Title: I am not Against Normalization   
Name: J. Ambrose Little
Date: 2005-09-16 9:11:49 PM
Comment:
Give it a rest, folks. If you disagree, you disagree. The point is that it is not an unbendable rule to use artificial integer keys for lookup tables...
Title: Internationalization   
Name: ThinCover
Date: 2005-08-10 9:24:25 AM
Comment:
Your example is very poorly chosen. One, a standardized artificial key for country codes, the ISO-3166 standard, already exists. And two, you've made it nearly impossible to internationalize the application since you've stored the country names in English.
Title: Let's address those "downsides" you list   
Name: Richard P
Date: 2005-08-09 7:14:04 PM
Comment:
1) Values are not human readable.

Who cares?
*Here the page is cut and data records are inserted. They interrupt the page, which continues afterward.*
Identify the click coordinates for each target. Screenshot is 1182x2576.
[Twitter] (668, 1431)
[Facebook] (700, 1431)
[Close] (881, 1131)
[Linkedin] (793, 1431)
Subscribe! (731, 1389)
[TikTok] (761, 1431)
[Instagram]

Why do they need to be stored as human-readable in the DB? That's what the Presentation Layer of your application is for. If your web/GUI/Data Warehouse developer can't join a table with a lookup table, fire them yesterday.

2) Increase in database entities.

Um, no, sorry, you're completely wrong here. You'll need lookup tables as the authoritative "list of valid possible values" anyhow. Or do you advocate not having a list of valid values and just letting every user enter whatever they want ad-hoc? I can't imagine you would. So you have the same number of tables.

3) Added complexity.

Again, I disagree. Some operations that involve displaying the value of the field in the lookup tables are more complex. JOINing and such operations don't give a hoot if you're joining on meaningless integers or character values.

But without meaningless keys, you cannot safely change the display value of the data. If you use the country code instead of a meaningless primary key, you're screwed when, for instance, "Burma" gets changed to "Myanmar". How is "BUR" in a table standing for "Myanmar" human-readable?

4. Replication troubles.

Again, this is a non-issue. Unless someone is talking about "one table for everything" design (in which case they're a complete amateur), you have a list of tables that need to be replicated. You just add the lookup tables to the list.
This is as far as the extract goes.